According to recent studies, hackers are more interested in getting sensitive personal and employee information.
Personal information about employees and customers made up over half (45%) of all data stolen last year, according to an Imperva analysis that analysed 100 data breach stories released in the past 12 months.
According to Imperva, hackers are especially interested in users’ private information since it may be utilised in stage two attacks like identity theft. Imperva’s SVP of Security Operations, Terry Ray, believes that preventing these may be “hugely lucrative and extremely tough.”
Manipulation of humans and insecure data systems
Credit cards and passwords may be reset immediately after a theft, but it may take hackers years to turn stolen personally identifiable information into a weapon.
Although they make news often, thefts of source code and private data are quite uncommon, making up just 6.7% and 5.6% of all such incidents, respectively. The good news is that breaches involving sensitive data like passwords and credit card numbers have decreased by 64% year over year, suggesting that companies have been more vigilant in securing this information.
Information may be stolen by social engineering(17%) or by hacking into insecure databases (15%). Even though application misconfiguration only accounted for about 2% of all data breaches in 2016, businesses anticipate that this format will play a larger role in the future, largely due to the growth of cloud-managed infrastructure, whose security configuration necessitates considerable expertise.

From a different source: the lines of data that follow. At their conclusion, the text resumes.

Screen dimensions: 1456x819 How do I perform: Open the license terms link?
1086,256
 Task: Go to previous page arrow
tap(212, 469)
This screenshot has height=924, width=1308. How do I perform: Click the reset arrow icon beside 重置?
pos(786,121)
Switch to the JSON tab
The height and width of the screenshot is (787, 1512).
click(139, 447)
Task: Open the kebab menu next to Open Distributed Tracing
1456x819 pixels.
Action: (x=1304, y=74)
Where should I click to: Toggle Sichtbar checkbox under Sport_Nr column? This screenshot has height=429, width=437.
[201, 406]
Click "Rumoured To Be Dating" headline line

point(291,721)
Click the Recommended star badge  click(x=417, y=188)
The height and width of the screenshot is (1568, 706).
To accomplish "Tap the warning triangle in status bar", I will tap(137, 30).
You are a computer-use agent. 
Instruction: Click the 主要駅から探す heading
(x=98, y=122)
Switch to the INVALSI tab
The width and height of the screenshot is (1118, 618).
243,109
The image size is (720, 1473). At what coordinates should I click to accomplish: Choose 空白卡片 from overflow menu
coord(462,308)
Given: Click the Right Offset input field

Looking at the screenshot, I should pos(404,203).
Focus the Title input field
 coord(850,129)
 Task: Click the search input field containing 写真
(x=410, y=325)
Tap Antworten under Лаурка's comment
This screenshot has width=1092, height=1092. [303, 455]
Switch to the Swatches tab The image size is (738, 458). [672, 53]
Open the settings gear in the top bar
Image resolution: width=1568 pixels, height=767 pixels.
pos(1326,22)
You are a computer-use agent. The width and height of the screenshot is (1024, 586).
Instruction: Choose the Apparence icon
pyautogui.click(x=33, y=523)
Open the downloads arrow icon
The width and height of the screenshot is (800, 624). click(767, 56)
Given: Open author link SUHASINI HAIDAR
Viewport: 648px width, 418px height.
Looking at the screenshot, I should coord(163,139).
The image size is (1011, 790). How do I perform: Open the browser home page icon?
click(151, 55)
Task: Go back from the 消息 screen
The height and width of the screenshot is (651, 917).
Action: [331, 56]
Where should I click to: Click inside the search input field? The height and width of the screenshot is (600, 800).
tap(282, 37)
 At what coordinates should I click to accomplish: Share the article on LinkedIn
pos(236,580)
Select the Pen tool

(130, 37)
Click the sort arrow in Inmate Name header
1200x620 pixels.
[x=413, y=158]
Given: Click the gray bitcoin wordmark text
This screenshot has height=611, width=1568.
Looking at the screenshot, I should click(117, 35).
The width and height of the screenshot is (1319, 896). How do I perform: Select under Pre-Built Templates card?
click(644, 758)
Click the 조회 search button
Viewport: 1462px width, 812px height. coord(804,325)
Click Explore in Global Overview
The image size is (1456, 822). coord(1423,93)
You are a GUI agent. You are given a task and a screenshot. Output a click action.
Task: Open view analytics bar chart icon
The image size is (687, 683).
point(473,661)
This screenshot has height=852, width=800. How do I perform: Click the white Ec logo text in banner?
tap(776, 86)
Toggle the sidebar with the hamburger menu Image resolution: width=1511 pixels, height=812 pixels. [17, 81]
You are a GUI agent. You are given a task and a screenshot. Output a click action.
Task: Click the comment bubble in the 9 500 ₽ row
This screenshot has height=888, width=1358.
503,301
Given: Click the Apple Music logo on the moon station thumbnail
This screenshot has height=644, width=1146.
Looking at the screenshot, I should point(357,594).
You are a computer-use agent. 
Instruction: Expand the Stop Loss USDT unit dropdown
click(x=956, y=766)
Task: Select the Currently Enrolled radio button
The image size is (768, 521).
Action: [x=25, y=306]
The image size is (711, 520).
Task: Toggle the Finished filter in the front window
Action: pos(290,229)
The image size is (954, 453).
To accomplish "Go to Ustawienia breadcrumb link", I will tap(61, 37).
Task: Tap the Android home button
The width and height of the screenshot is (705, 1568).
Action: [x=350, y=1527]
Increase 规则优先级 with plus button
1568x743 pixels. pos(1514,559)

Ray finds these findings a little unexpected since he believes it would be “straightforward to remediate” vulnerabilities in unprotected databases and social engineering assaults.
“The danger of a breach is greatly magnified when a database is available to the public,” says security expert Brian Krebs. “Unfortunately, this is frequently the case, and not because of a lack of security standards but because of the complete absence of any security posture at all.”
According to Imperva, the lack of multi-factor authentication (MFA), inadequate visibility into all data repositories, insufficient password policies, improperly configured data infrastructures, insufficient vulnerability protection, and failing to learn from past mistakes are the top six most common mistakes that lead to data breaches.